One of the three actions I chose to support building on my individual relationships was to sign up for a pre-natal fitness class. I thought this would be a good way to start new friendships with other people who were experiencing a similar life circumstance. In social psychology, acquaintances and subsequent friendships are believed to occur at a much higher rate when the conditions of proximity, frequency of contact, and commonality are met.
I figured that by joining a local pre-natal fitness class I would be setting myself up to meet all three of those parameters. Thanks to the pre-natal requirement of the class I would have at least one point of commonality, we were all likely to reside in somewhat close proximity to the location of the class, and I would be seeing them at least once per week for about eight (8) weeks.
Fool proof plan for building new friendships – right? Except I forgot about one little thing, actually two little things.
One (1) – I don’t remember how to make friends. How exactly does one do that? I distinctly remember being four (4), running around at the playground, and it being perfectly acceptable to everyone present to ask “Hey, wanna be my friend?”. Then we would hang out for the rest of our time at the park, and if we ran into each other again it was like we were long lost buddies. It was just that simple.
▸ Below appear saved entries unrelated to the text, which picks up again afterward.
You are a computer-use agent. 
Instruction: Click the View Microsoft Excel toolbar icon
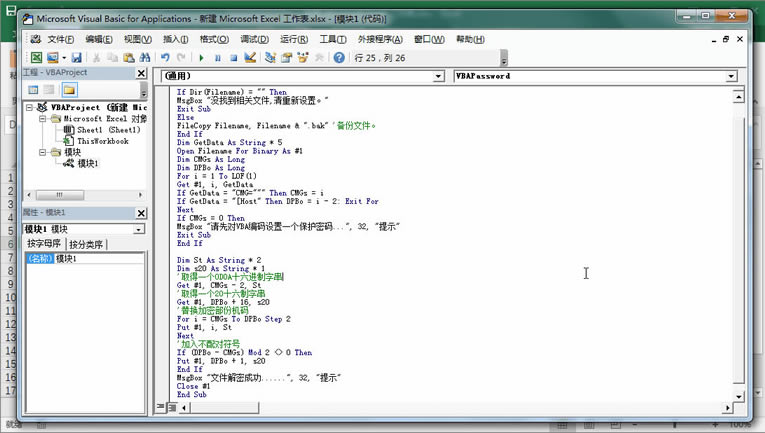pos(36,58)
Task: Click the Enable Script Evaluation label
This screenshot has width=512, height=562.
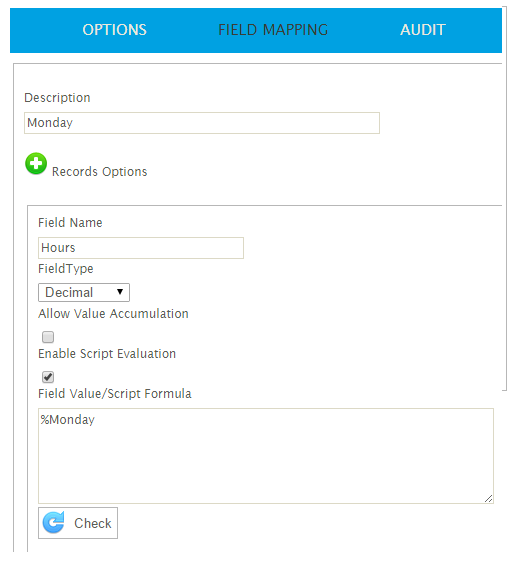Action: (x=107, y=354)
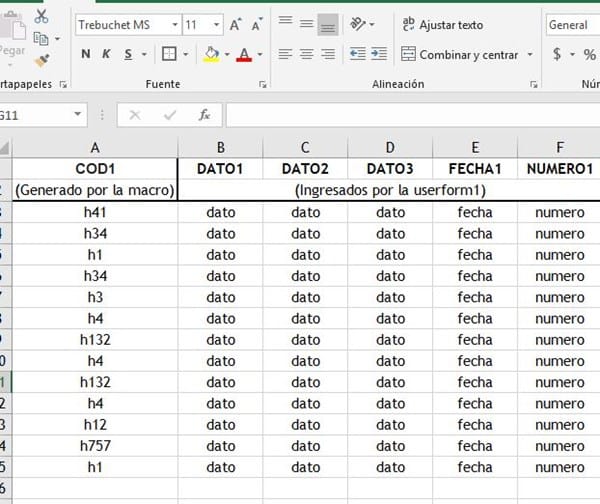Toggle underline S formatting
Screen dimensions: 600x504
pos(128,54)
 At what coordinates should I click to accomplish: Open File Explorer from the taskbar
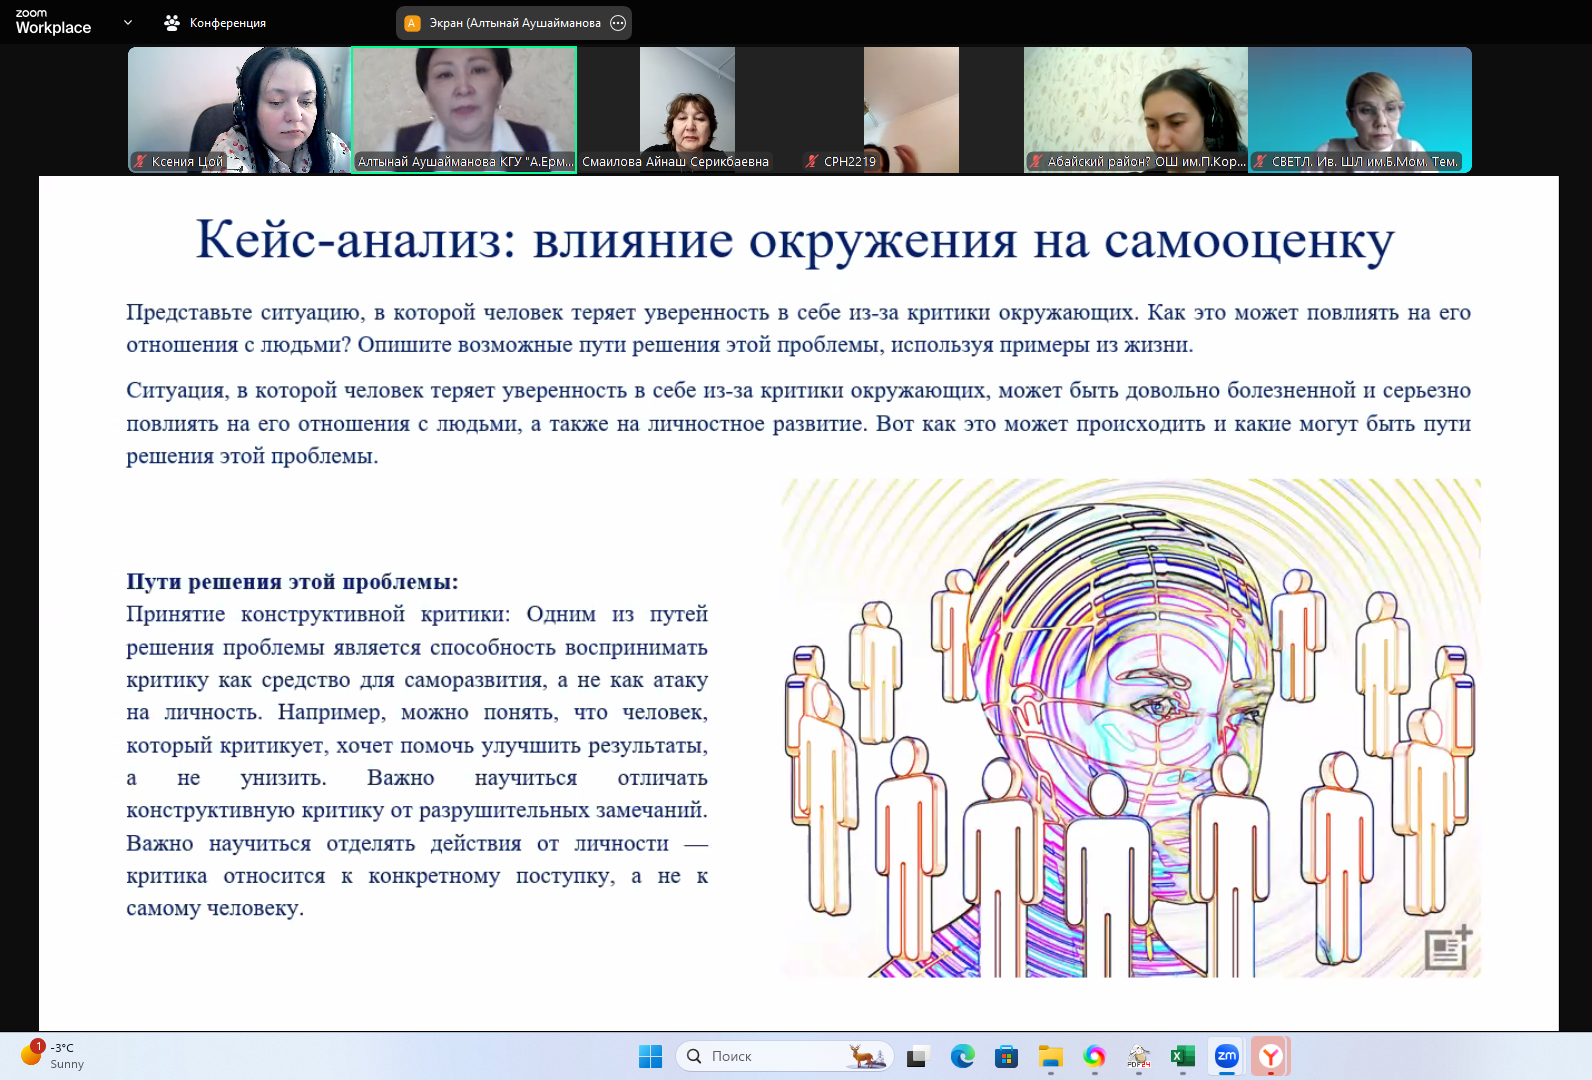[x=1050, y=1056]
Through school years, and even through the past twelve years of my career life, I never THOUGHT about actively making friends. Friendships just happened. Largely because of proximity, frequency of contact and commonality! I became friends with people I worked with, and as I moved from various position and geographic location my previous friendships waned and new ones began. It was all very cyclical.
But, never investing time, energy or thought into maintaining my old friendships left with me with lots of people who I can “hang out with” but a very select few of whom I consider to be close friends.
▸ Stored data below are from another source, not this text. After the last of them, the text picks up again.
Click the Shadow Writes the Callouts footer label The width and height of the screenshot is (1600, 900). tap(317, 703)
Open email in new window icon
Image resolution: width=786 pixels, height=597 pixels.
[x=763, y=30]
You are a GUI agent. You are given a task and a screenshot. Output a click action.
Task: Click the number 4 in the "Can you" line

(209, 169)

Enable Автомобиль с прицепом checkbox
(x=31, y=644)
Which brings me to point number two (2).
One of the most significant downsides of PTSD that seems to linger, at least for me, is the struggle to connect with others. When I’m being honest, the only people I feel I truly connect with is my husband and my sister. For everyone else I put on my social mask and I wear it well. Despite many efforts to push myself outside my comfort zone and reach out to other people in a meaningful way, I cannot seem to get past the surface friendships/relationships.
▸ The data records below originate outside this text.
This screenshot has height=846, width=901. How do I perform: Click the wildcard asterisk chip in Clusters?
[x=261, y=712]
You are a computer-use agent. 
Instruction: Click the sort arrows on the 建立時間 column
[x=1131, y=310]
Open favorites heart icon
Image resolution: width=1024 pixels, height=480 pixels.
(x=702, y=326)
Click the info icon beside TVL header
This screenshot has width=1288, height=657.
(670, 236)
So, two teensy little stumbling blocks in my master plan of making new friends. Can’t remember how to do it – and struggle to connect at the best of times……..not a great start.
I invested at least a couple hours trying to identify a formula, framework, or methodology I could apply to making new friends. Something that would boil it down to a logical process (process of course lands squarely in an area of comfort for me).
But, I couldn’t think of anything. There was nothing I could see that was going to make this easy for me. I was going to be uncomfortable, but it seemed the only option was going to be to put myself out there and continue to try.
So, despite procrastinating for a good half of the month, I finally signed up for a pre-natal yoga class. I was supposed to attend my first class last night, and then I got the call that there wasn’t enough interest and the class would be cancelled.
Fortunately I had booked a back-up plan. There hadn’t been any other pre-natal fitness classes scheduled to start this month, so I also booked a one day labour and delivery pre-natal class. It was only one day, but hey, maybe I could find out from some of the mom’s there if they had found any good fitness classes in other areas of the city, and see here that led me.
I won’t lie, I felt a huge sense of relief when the yoga class was cancelled, which is funny since I enjoy yoga so much. Maybe it’s because I was anticipating the pressure I would be placing on myself to step out of my comfort zone and push myself a little.
So then I tell myself that maybe I would be better off letting things just happen organically, rather than trying to create opportunities for friendship? But that might be my way of shrugging off ownership of building new friendships. Sometimes my procrastination in this area has the ability to present itself in such logical ways that I don’t even realize the trick I’m playing on myself.
I guess we’ll see what happens at this labour and delivery class and go from there!